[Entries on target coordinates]
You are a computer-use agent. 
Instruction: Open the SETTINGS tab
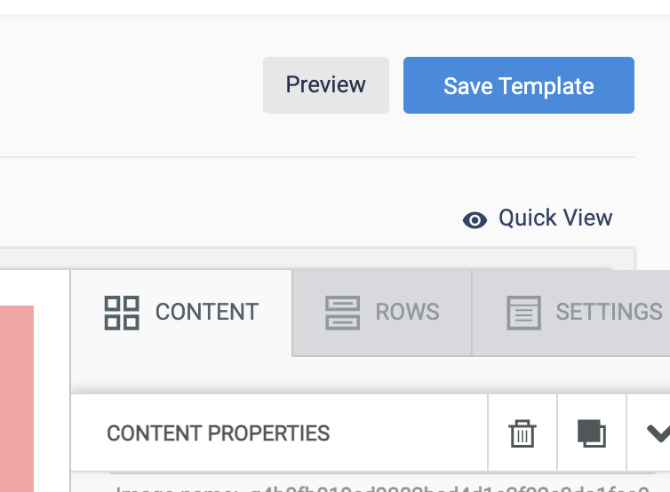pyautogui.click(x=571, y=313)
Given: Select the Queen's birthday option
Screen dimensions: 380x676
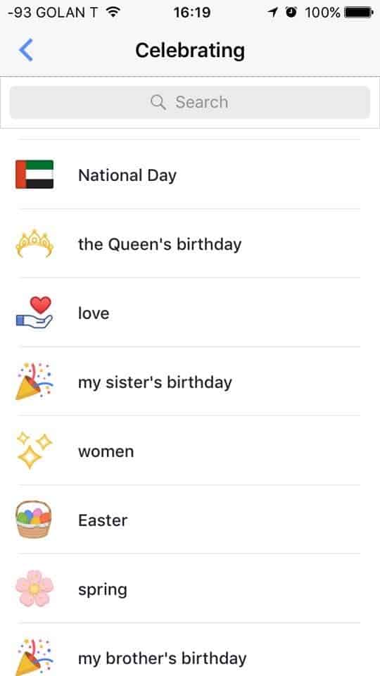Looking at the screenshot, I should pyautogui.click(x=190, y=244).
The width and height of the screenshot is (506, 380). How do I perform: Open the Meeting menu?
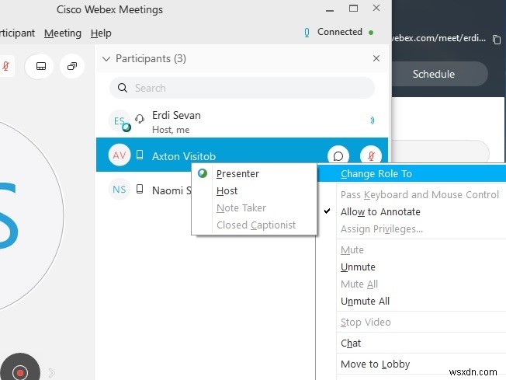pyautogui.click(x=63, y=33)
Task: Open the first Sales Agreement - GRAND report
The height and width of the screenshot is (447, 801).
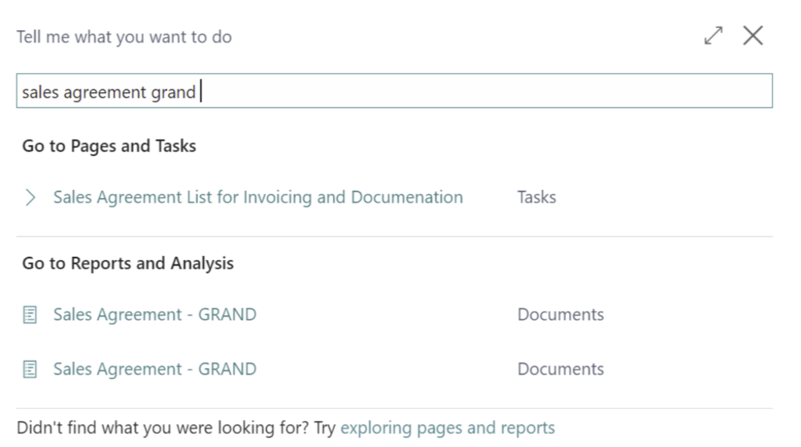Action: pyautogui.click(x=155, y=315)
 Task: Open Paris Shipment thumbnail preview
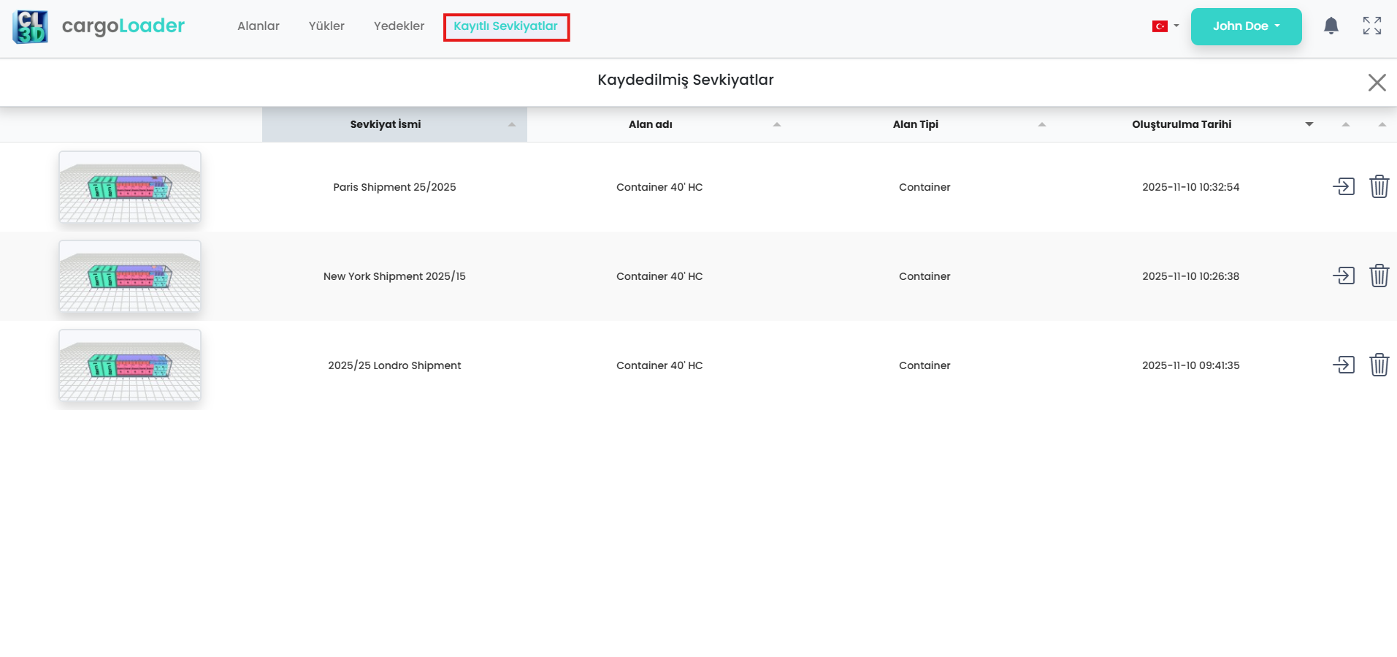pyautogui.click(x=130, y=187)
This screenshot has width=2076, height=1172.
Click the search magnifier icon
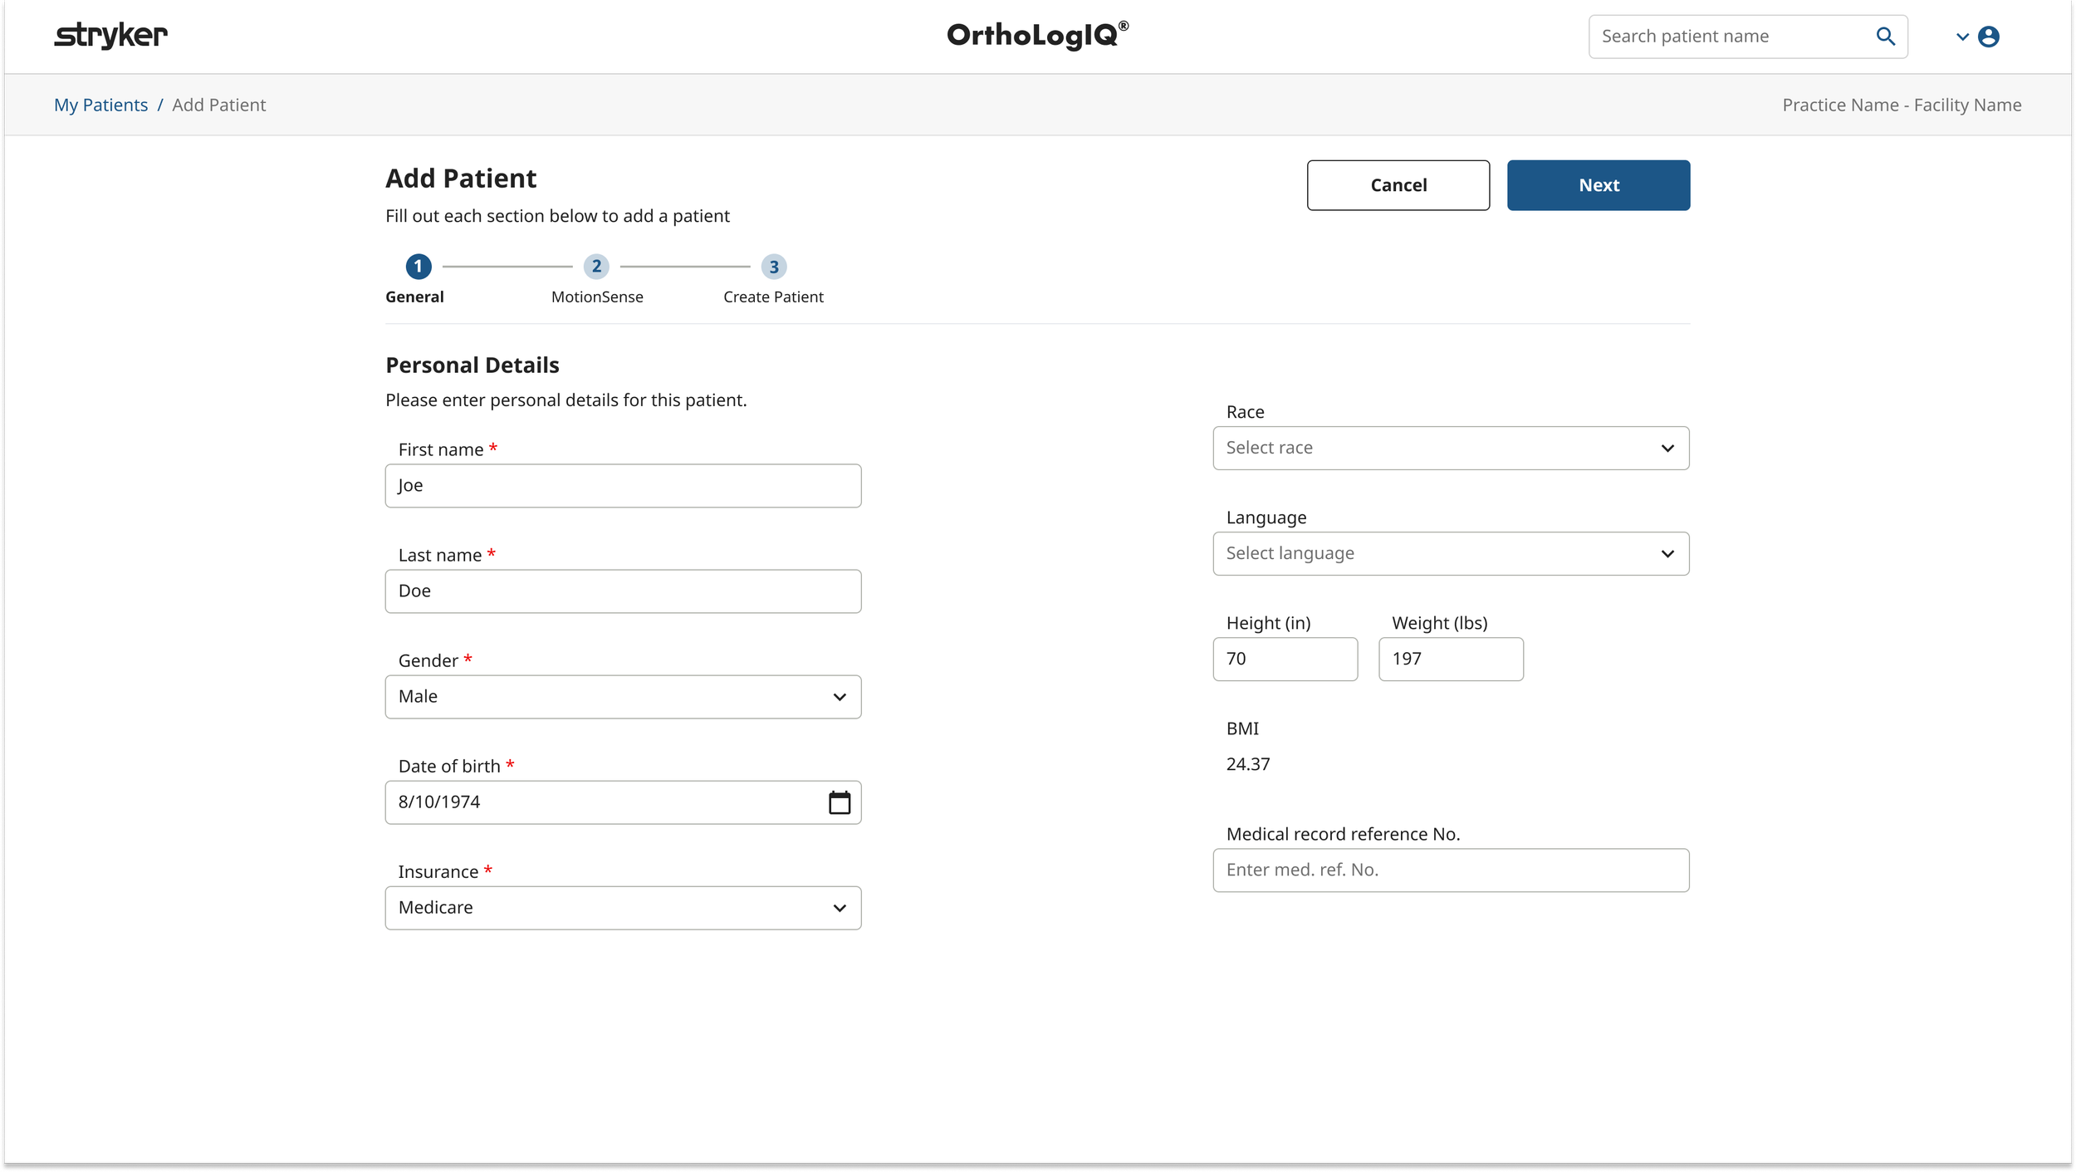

Your objective:
Write every line of text from the records above as a JSON list of strings, one string per line, skipping blank lines and leaving out the pictures.

Output of the exercise:
[
  "You are a computer-use agent. ",
  "Instruction: Open the SETTINGS tab",
  "pyautogui.click(x=571, y=313)",
  "Given: Select the Queen's birthday option",
  "Screen dimensions: 380x676",
  "Looking at the screenshot, I should pyautogui.click(x=190, y=244).",
  "The width and height of the screenshot is (506, 380). How do I perform: Open the Meeting menu?",
  "pyautogui.click(x=63, y=33)",
  "Task: Open the first Sales Agreement - GRAND report",
  "The height and width of the screenshot is (447, 801).",
  "Action: pyautogui.click(x=155, y=315)",
  " Task: Open Paris Shipment thumbnail preview",
  "pyautogui.click(x=130, y=187)",
  "This screenshot has width=2076, height=1172.",
  "Click the search magnifier icon"
]